Stored records:
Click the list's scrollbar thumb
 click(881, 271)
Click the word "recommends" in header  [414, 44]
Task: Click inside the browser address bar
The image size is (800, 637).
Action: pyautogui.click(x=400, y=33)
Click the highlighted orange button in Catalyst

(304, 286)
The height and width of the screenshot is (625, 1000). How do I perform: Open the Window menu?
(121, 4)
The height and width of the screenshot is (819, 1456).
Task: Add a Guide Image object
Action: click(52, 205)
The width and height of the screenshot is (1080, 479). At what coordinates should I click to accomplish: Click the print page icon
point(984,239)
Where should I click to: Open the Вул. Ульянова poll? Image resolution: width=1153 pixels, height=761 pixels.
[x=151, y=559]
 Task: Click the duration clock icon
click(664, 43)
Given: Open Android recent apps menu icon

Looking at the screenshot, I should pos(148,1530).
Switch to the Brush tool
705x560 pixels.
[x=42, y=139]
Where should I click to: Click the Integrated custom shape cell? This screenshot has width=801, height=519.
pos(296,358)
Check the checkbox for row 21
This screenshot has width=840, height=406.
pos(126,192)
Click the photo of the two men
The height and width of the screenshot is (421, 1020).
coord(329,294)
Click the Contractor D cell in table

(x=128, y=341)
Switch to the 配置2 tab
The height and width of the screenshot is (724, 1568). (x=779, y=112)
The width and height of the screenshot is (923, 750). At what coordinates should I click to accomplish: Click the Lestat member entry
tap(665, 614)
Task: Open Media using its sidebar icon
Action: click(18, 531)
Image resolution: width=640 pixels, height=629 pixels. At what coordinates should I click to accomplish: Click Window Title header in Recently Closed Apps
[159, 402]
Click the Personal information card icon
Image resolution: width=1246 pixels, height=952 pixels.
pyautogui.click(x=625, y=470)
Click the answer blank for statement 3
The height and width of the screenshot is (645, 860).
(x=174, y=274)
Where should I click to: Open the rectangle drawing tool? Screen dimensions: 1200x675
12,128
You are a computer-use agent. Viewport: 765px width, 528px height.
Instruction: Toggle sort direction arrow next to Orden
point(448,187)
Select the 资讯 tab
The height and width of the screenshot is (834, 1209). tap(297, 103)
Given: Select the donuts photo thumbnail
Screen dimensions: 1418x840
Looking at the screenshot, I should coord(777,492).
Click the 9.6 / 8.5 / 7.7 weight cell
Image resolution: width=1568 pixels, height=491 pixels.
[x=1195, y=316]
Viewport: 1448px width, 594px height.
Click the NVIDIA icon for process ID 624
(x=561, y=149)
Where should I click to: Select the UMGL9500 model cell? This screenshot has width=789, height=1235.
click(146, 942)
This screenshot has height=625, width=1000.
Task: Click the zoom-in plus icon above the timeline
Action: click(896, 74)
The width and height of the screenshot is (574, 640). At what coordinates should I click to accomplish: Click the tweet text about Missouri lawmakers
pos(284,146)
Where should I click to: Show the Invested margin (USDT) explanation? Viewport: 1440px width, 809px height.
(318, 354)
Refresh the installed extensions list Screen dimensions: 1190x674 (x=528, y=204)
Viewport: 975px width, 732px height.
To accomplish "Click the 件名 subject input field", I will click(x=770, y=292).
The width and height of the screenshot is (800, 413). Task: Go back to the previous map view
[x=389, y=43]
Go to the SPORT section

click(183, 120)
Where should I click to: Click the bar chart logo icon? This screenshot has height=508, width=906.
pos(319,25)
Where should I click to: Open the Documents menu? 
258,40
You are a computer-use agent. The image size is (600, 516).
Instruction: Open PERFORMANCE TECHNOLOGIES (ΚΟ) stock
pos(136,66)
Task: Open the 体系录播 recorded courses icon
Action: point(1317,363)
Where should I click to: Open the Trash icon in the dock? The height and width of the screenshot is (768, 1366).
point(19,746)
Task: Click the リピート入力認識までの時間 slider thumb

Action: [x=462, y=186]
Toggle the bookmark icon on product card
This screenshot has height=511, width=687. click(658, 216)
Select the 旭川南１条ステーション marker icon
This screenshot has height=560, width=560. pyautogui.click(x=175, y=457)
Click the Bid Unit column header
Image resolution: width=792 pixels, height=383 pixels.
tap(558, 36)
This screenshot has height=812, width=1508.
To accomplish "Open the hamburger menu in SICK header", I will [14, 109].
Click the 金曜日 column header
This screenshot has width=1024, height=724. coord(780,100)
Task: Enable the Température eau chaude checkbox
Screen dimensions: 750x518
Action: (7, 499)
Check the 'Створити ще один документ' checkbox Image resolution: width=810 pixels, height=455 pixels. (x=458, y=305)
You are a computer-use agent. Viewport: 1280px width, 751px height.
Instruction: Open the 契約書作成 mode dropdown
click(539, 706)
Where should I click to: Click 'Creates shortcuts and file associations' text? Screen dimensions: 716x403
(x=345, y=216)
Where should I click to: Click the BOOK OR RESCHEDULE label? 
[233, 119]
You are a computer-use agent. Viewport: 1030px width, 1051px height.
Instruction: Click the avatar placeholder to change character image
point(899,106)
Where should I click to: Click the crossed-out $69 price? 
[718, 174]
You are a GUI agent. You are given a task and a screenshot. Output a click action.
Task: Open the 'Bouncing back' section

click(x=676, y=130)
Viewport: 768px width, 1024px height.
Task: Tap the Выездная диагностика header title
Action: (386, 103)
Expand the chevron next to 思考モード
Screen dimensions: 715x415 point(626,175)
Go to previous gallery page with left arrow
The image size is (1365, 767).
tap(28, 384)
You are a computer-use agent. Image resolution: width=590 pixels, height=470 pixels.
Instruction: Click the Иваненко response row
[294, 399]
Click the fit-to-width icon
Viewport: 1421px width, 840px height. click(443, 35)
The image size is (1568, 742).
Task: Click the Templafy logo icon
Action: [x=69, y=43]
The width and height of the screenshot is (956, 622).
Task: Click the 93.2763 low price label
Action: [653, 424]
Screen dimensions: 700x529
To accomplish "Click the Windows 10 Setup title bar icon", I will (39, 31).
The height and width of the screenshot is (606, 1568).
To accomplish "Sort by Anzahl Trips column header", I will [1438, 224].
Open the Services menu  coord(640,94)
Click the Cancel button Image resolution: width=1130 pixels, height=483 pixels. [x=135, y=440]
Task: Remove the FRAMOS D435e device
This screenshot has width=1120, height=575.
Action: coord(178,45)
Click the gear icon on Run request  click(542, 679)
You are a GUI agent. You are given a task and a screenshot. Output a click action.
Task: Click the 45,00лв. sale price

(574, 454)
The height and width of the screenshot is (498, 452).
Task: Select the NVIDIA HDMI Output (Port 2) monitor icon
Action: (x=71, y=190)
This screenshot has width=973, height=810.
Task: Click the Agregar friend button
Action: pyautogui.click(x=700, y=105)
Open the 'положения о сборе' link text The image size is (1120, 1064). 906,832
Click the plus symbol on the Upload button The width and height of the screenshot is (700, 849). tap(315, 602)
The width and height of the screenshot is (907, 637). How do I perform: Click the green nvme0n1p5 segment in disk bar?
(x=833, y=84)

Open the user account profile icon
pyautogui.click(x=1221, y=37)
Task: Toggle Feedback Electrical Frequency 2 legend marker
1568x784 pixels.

▸ What you are asked to do
The job here is to write out all the entries again exactly.

▸ Solved exercise
Click the list's scrollbar thumb
 click(881, 271)
Click the word "recommends" in header  [414, 44]
Task: Click inside the browser address bar
The image size is (800, 637).
Action: pyautogui.click(x=400, y=33)
Click the highlighted orange button in Catalyst

(304, 286)
The height and width of the screenshot is (625, 1000). How do I perform: Open the Window menu?
(121, 4)
The height and width of the screenshot is (819, 1456).
Task: Add a Guide Image object
Action: click(52, 205)
The width and height of the screenshot is (1080, 479). At what coordinates should I click to accomplish: Click the print page icon
point(984,239)
Where should I click to: Open the Вул. Ульянова poll? Image resolution: width=1153 pixels, height=761 pixels.
[x=151, y=559]
 Task: Click the duration clock icon
click(664, 43)
Given: Open Android recent apps menu icon

Looking at the screenshot, I should pos(148,1530).
Switch to the Brush tool
705x560 pixels.
[x=42, y=139]
Where should I click to: Click the Integrated custom shape cell? This screenshot has width=801, height=519.
pos(296,358)
Check the checkbox for row 21
This screenshot has width=840, height=406.
pos(126,192)
Click the photo of the two men
The height and width of the screenshot is (421, 1020).
coord(329,294)
Click the Contractor D cell in table

(x=128, y=341)
Switch to the 配置2 tab
The height and width of the screenshot is (724, 1568). (x=779, y=112)
The width and height of the screenshot is (923, 750). At what coordinates should I click to accomplish: Click the Lestat member entry
tap(665, 614)
Task: Open Media using its sidebar icon
Action: click(18, 531)
Image resolution: width=640 pixels, height=629 pixels. At what coordinates should I click to accomplish: Click Window Title header in Recently Closed Apps
[159, 402]
Click the Personal information card icon
Image resolution: width=1246 pixels, height=952 pixels.
pyautogui.click(x=625, y=470)
Click the answer blank for statement 3
The height and width of the screenshot is (645, 860).
(x=174, y=274)
Where should I click to: Open the rectangle drawing tool? Screen dimensions: 1200x675
12,128
You are a computer-use agent. Viewport: 765px width, 528px height.
Instruction: Toggle sort direction arrow next to Orden
point(448,187)
Select the 资讯 tab
The height and width of the screenshot is (834, 1209). tap(297, 103)
Given: Select the donuts photo thumbnail
Screen dimensions: 1418x840
Looking at the screenshot, I should coord(777,492).
Click the 9.6 / 8.5 / 7.7 weight cell
Image resolution: width=1568 pixels, height=491 pixels.
[x=1195, y=316]
Viewport: 1448px width, 594px height.
Click the NVIDIA icon for process ID 624
(x=561, y=149)
Where should I click to: Select the UMGL9500 model cell? This screenshot has width=789, height=1235.
click(146, 942)
This screenshot has height=625, width=1000.
Task: Click the zoom-in plus icon above the timeline
Action: click(896, 74)
The width and height of the screenshot is (574, 640). At what coordinates should I click to accomplish: Click the tweet text about Missouri lawmakers
pos(284,146)
Where should I click to: Show the Invested margin (USDT) explanation? Viewport: 1440px width, 809px height.
(318, 354)
Refresh the installed extensions list Screen dimensions: 1190x674 (x=528, y=204)
Viewport: 975px width, 732px height.
To accomplish "Click the 件名 subject input field", I will click(x=770, y=292).
The width and height of the screenshot is (800, 413). Task: Go back to the previous map view
[x=389, y=43]
Go to the SPORT section

click(183, 120)
Where should I click to: Click the bar chart logo icon? This screenshot has height=508, width=906.
pos(319,25)
Where should I click to: Open the Documents menu? 
258,40
You are a computer-use agent. The image size is (600, 516).
Instruction: Open PERFORMANCE TECHNOLOGIES (ΚΟ) stock
pos(136,66)
Task: Open the 体系录播 recorded courses icon
Action: point(1317,363)
Where should I click to: Open the Trash icon in the dock? The height and width of the screenshot is (768, 1366).
point(19,746)
Task: Click the リピート入力認識までの時間 slider thumb

Action: [x=462, y=186]
Toggle the bookmark icon on product card
This screenshot has height=511, width=687. click(658, 216)
Select the 旭川南１条ステーション marker icon
This screenshot has height=560, width=560. pyautogui.click(x=175, y=457)
Click the Bid Unit column header
Image resolution: width=792 pixels, height=383 pixels.
tap(558, 36)
This screenshot has height=812, width=1508.
To accomplish "Open the hamburger menu in SICK header", I will [14, 109].
Click the 金曜日 column header
This screenshot has width=1024, height=724. coord(780,100)
Task: Enable the Température eau chaude checkbox
Screen dimensions: 750x518
Action: (7, 499)
Check the 'Створити ще один документ' checkbox Image resolution: width=810 pixels, height=455 pixels. (x=458, y=305)
You are a computer-use agent. Viewport: 1280px width, 751px height.
Instruction: Open the 契約書作成 mode dropdown
click(539, 706)
Where should I click to: Click 'Creates shortcuts and file associations' text? Screen dimensions: 716x403
(x=345, y=216)
Where should I click to: Click the BOOK OR RESCHEDULE label? 
[233, 119]
You are a computer-use agent. Viewport: 1030px width, 1051px height.
Instruction: Click the avatar placeholder to change character image
point(899,106)
Where should I click to: Click the crossed-out $69 price? 
[718, 174]
You are a GUI agent. You are given a task and a screenshot. Output a click action.
Task: Open the 'Bouncing back' section

click(x=676, y=130)
Viewport: 768px width, 1024px height.
Task: Tap the Выездная диагностика header title
Action: (386, 103)
Expand the chevron next to 思考モード
Screen dimensions: 715x415 point(626,175)
Go to previous gallery page with left arrow
The image size is (1365, 767).
tap(28, 384)
You are a computer-use agent. Image resolution: width=590 pixels, height=470 pixels.
Instruction: Click the Иваненко response row
[294, 399]
Click the fit-to-width icon
Viewport: 1421px width, 840px height. click(443, 35)
The image size is (1568, 742).
Task: Click the Templafy logo icon
Action: [x=69, y=43]
The width and height of the screenshot is (956, 622).
Task: Click the 93.2763 low price label
Action: [653, 424]
Screen dimensions: 700x529
To accomplish "Click the Windows 10 Setup title bar icon", I will (39, 31).
The height and width of the screenshot is (606, 1568).
To accomplish "Sort by Anzahl Trips column header", I will [1438, 224].
Open the Services menu  coord(640,94)
Click the Cancel button Image resolution: width=1130 pixels, height=483 pixels. [x=135, y=440]
Task: Remove the FRAMOS D435e device
This screenshot has width=1120, height=575.
Action: coord(178,45)
Click the gear icon on Run request  click(542, 679)
You are a GUI agent. You are given a task and a screenshot. Output a click action.
Task: Click the 45,00лв. sale price

(574, 454)
The height and width of the screenshot is (498, 452).
Task: Select the NVIDIA HDMI Output (Port 2) monitor icon
Action: (x=71, y=190)
This screenshot has width=973, height=810.
Task: Click the Agregar friend button
Action: pyautogui.click(x=700, y=105)
Open the 'положения о сборе' link text The image size is (1120, 1064). 906,832
Click the plus symbol on the Upload button The width and height of the screenshot is (700, 849). tap(315, 602)
The width and height of the screenshot is (907, 637). How do I perform: Click the green nvme0n1p5 segment in disk bar?
(x=833, y=84)

Open the user account profile icon
pyautogui.click(x=1221, y=37)
Task: Toggle Feedback Electrical Frequency 2 legend marker
1568x784 pixels.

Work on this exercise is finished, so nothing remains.